Sofia Vergara's embryo battle is more than a petty celeb feud

It didn’t seem possible. But the legal war over control of the sperm and eggs of sultry superstar Sofia Vergara and her businessman ex-fiancé, Nick Loeb, already horrifically twisted, just went nuclear.

And the fair, Colombian-born “Modern Family’’ TV star, who has cast herself as the victim in this tawdry mess, is responsible for making the fight even more grotesque.

A California judge has ruled in favor of Vergara, 44, in her quest to force Loeb, 41, to identify two women who underwent abortions after he impregnated them, one when he was 19 years old, the other when he was in his early 20s.

He appealed the appalling decision, but was turned down by an appellate court.

Slut-shaming, apparently, is de rigueur in this battle royale.

By taking the women to depositions, Vergara wants to prove that her ex, who has painted himself as a latter-day right-to-lifer desperate for young ones, never, in fact, wanted to be a dad.

He has claimed that at least one of his exes’ abortions was done against his will.

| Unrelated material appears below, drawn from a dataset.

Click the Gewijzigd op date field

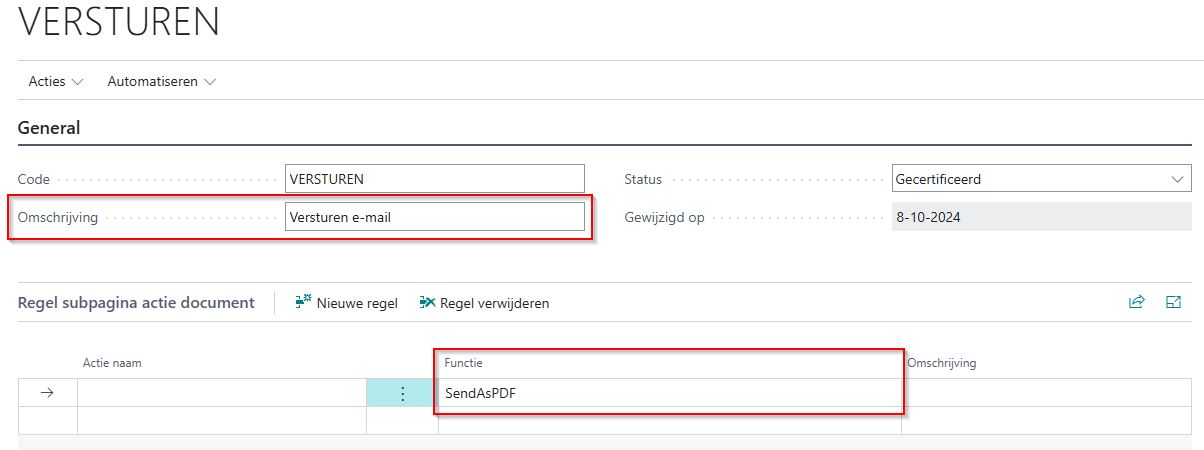click(1041, 217)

I simply cannot fathom how Vergara can justify snooping around other women’s 20-year-old soiled sheets.

Loeb, born in Westchester County, is resisting — and, in my view, has gained the moral high ground.

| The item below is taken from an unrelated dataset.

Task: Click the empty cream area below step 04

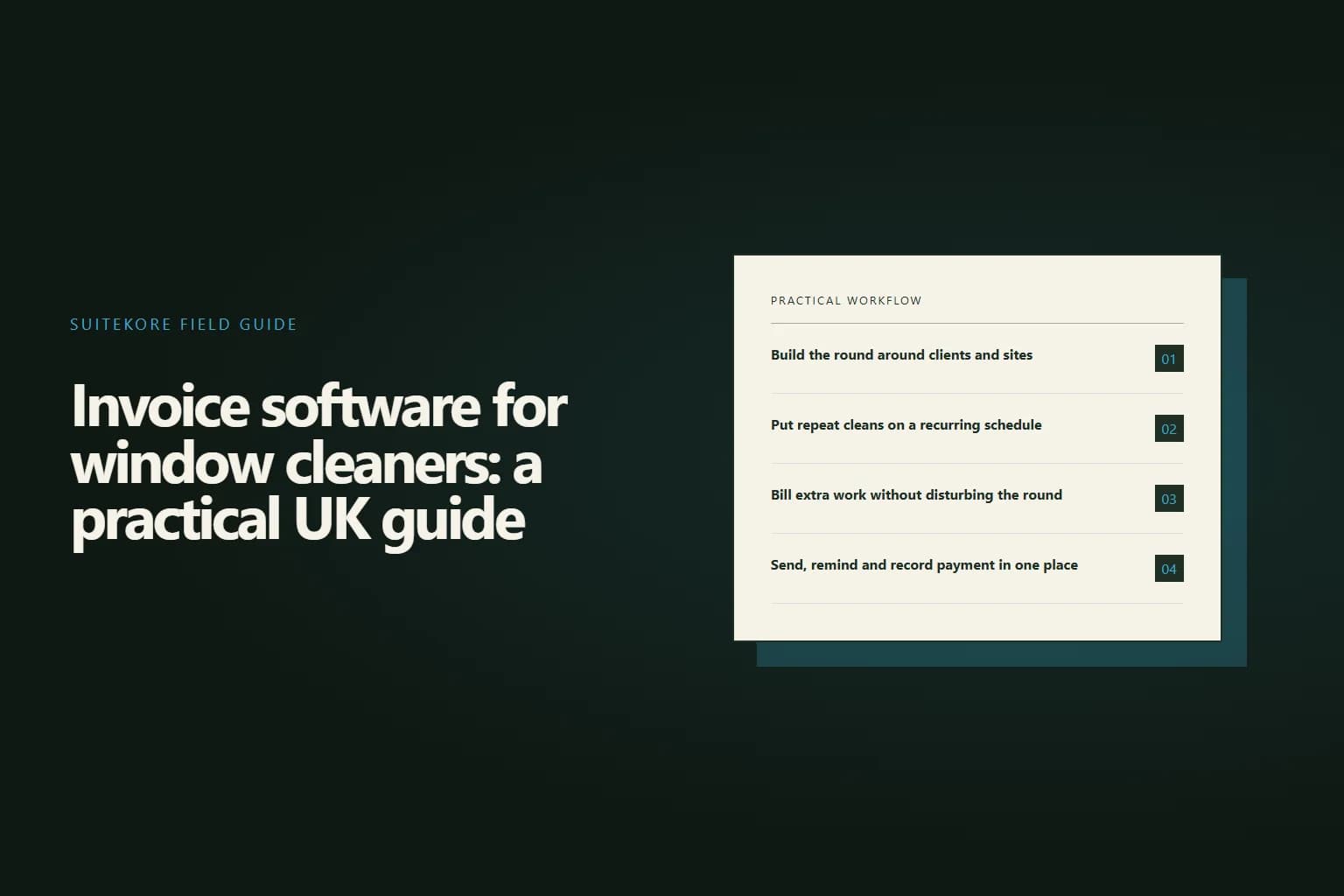Action: coord(976,622)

“I would rather go to jail than reveal the names,’’ he told Page Six’s Emily Smith this week.

He doesn’t believe their names will remain secret, as Vergara’s side claims, if the women get roped into this drama. “I believe we have to protect a woman’s right to privacy,” he said.

And, guess what — he’s right.

How the devil will this epic and potentially landmark case — watched closely by would-be parents, religious conservatives and those in the thriving fertility industry, plus feminists and activists for men’s rights — be decided?

It started with a moneyed version of a modern family. Vergara and Loeb chose in 2013 to procreate with the help of in-vitro fertilization and rent-a-wombs — a.k.a. surrogate mothers — whom Loeb claims Vergara insisted on hiring. The pair signed a form agreeing that one party wouldn’t use the couple’s fertilized eggs without the consent of the other, an agreement Loeb now wants voided.

Their first two attempts to create children failed. As Loeb wrote in a New York Times op-ed piece published last year, he then gave his lover an ultimatum: Agree to use two remaining female embryos to create little girls, or he’d walk.

In May 2014, he did.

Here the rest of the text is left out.